Theory of knowledge:

  • Chemistry makes use of the universal language of mathematics as a means of communication. Why is it important to have just one “scientific” language?

 

Topic 8.4 Strong and Weak Acids & Bases

Essential idea: The pH depends on the concentration of the solution. The strength of acids or bases depends on the extent to which they dissociate in aqueous solution.

Understandings:

  • Strong and weak acids and bases differ in the extent of ionization.
  • Strong acids and bases of equal concentrations have higher conductivities than weak acids and bases.
  • A strong acid is a good proton donor and has a weak conjugate base.
  • A strong base is a good proton acceptor and has a weak conjugate acid.

 

Applications and skills:

  • Distinction between strong and weak acids and bases in terms of the rates of their reactions with metals, metal oxides, metal hydroxides, metal hydrogen carbonates and metal carbonates and their electrical conductivities for solutions of equal concentrations.

 

Guidance:

  • The terms ionization and dissociation can be used interchangeably.
  • See section 21 in the data booklet for a list of weak acids and bases.

 

Theory of knowledge:

  • The strength of an acid can be determined by the use of pH and conductivity probes.

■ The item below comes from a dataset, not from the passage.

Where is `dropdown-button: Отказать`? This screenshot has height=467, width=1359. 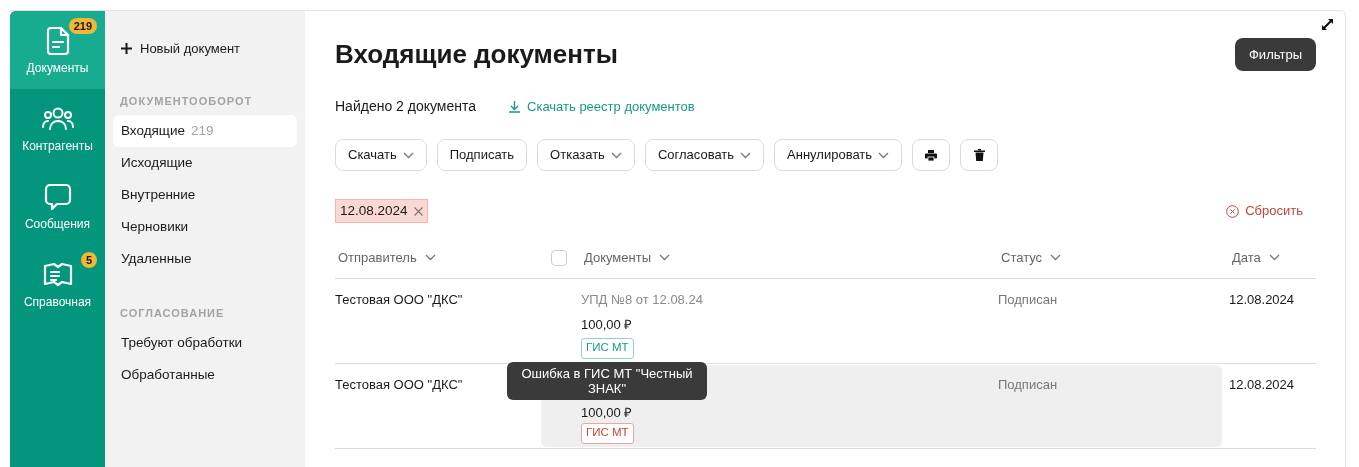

In what ways do technologies, which extend our senses, change or reinforce our view of the world?

 

Topic 8.5 Acid Deposition

Essential idea: Increased industrialization has led to greater production of nitrogen and sulfur oxides leading to acid rain, which is damaging our environment. These problems can be reduced through collaboration with national and intergovernmental organizations.

Understandings:

  • Rain is naturally acidic because of dissolved CO2 and has a pH of 5.6. Acid deposition has a pH below 5.6.
  • Acid deposition is formed when nitrogen or sulfur oxides dissolve in water to form HNO3, HNO2, H2SO4 and H2SO3.
  • Sources of the oxides of sulfur and nitrogen and the effects of acid deposition should be covered.

 

Applications and skills:

  • Balancing the equations that describe the combustion of sulfur and nitrogen to their oxides and the subsequent formation of H2SO3, H2SO4, HNO2 and HNO3.
  • Distinction between the pre-combustion and post-combustion methods of reducing sulfur oxides emissions.
  • Deduction of acid deposition equations for acid deposition with reactive metals and carbonates.

 

International-mindedness:

  • The polluter country and polluted country are often not the same. Acid deposition is a secondary pollutant that affects regions far from the primary source. Solving this problem requires international cooperation.

 

Theory of knowledge:

  • All rain is acidic but not all rain is “acid rain”. Scientific terms have a precise definition. Does scientific vocabulary simply communicate our knowledge in a neutral way or can it have value-laden terminology?